Even without yesterday's attack, however, the national anger against Shell has been much more widespread in Germany than anywhere else in Europe.

Condemnation of Shell has become more or less obligatory for politicians on all sides. Chancellor Helmut Kohl said that he would raise the matter with John Major at the economic summit in Halifax, Canada. The German foreign minister, Klaus Kinkel declared in Germany's biggest-selling daily, Bild: "The sea is not a rubbish bin!" Theo Waigel, the finance minister, said Shell would be "well advised" to reverse its decision. Even Rudolf Scharping, the German opposition leader, who rarely takes a clear position on anything, said: "The protection of the sea must finally be taken seriously."

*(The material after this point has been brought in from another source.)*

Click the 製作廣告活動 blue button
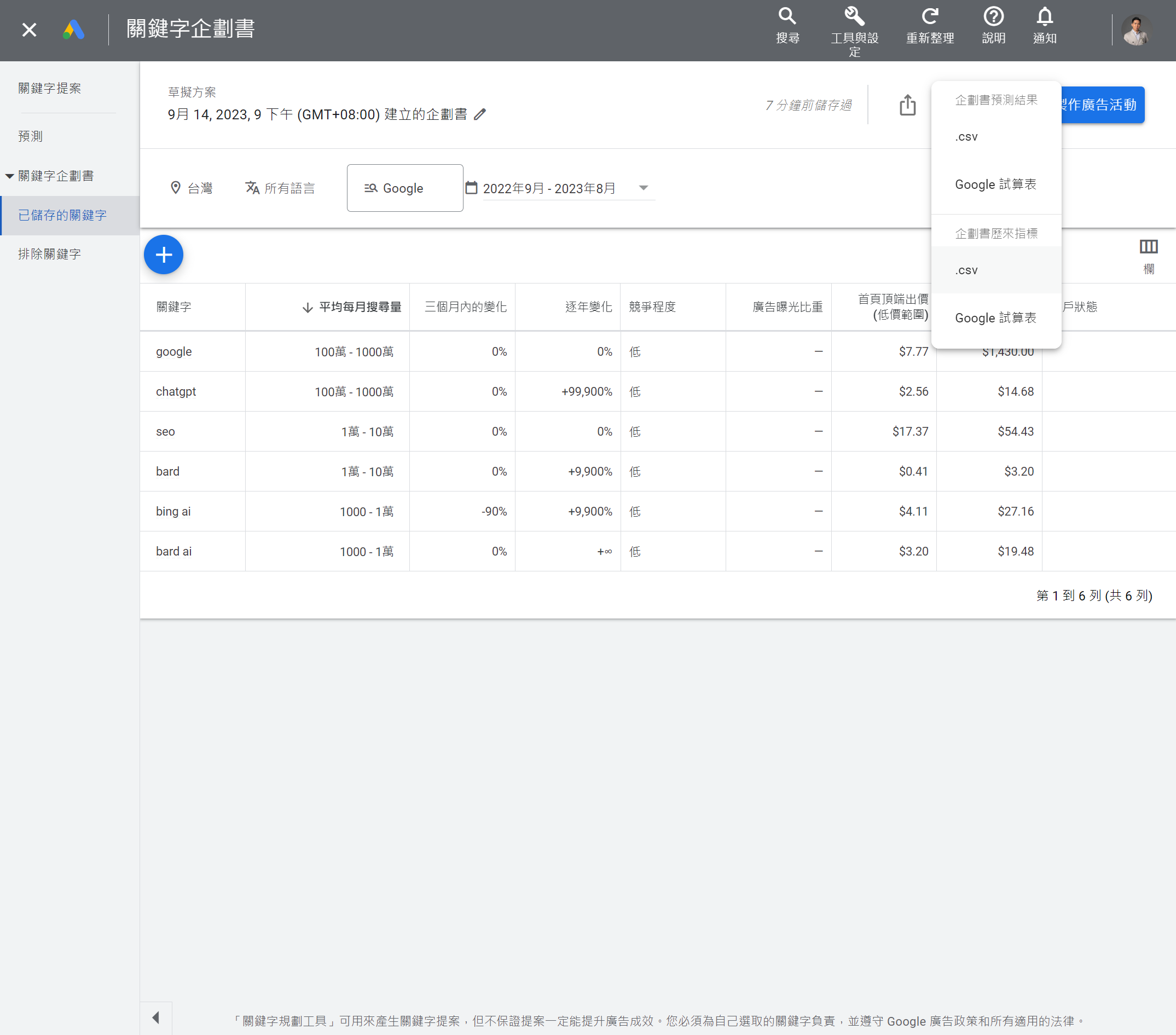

Acres of space have been devoted in the German media to the perceived outrages of Shell and of Britain's failure to oppose the move.

Yesterday's attack was not the first act of violence: shots were fired at a filling station south of Frankfurt early on Wednesday morning. Meanwhile, there is near unanimity throughout Germany on the iniquity of letting the sinking of Brent Spar go ahead. Shell filling stations are deserted following a boycott which - according to one poll - 85 per cent of Germans support. Die Woche found nobody (apart from Shell's chairman) who was unreservedly opposed to the boycott.

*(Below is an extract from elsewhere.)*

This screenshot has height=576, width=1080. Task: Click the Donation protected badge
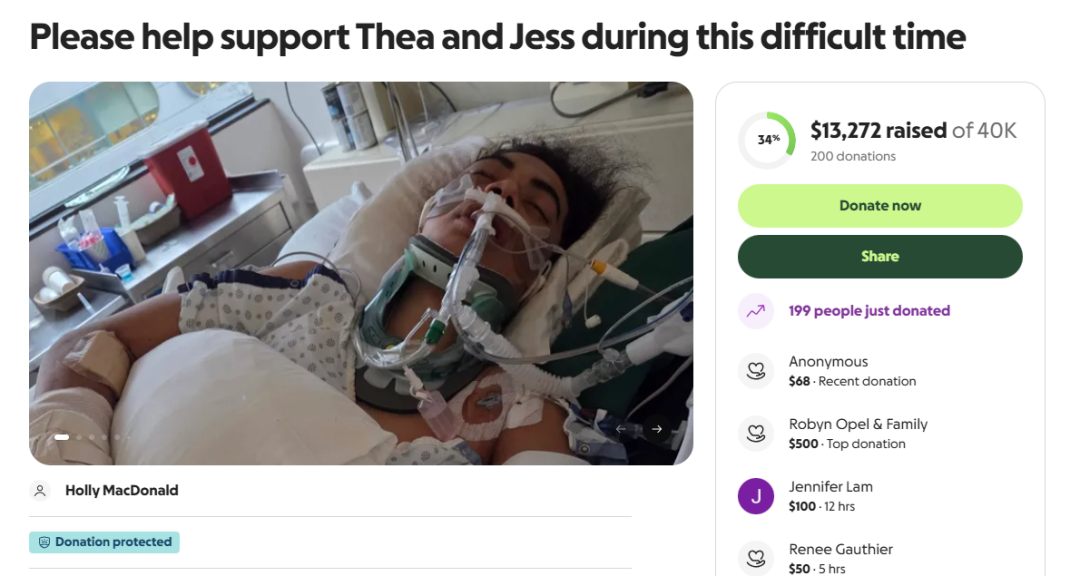(104, 542)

Shell Germany has, in effect, acknowledged defeat. It has stopped running a series of eco-friendly advertisements (catchline: "We want to change things"), because it is so obviously a hopeless battle, in the present circumstances.

Even Shell has tried to distance itself from Shell. Shell Germany says: "We have no influence on Shell UK." Nor has there has been much hint in German coverage of the ambiguities that have emerged in the UK - for example, the possibility that disposal on land might have as many disadvantages as disposal at sea. Instead, it is implied that the issues are clear- cut.

To quote Mr Kinkel: "Germany spends a lot on protecting the North Sea. But other states must also fulfil their obligations." Or, as one reader's letter in Bild yesterday suggested: "Throw Britain out of the EU!"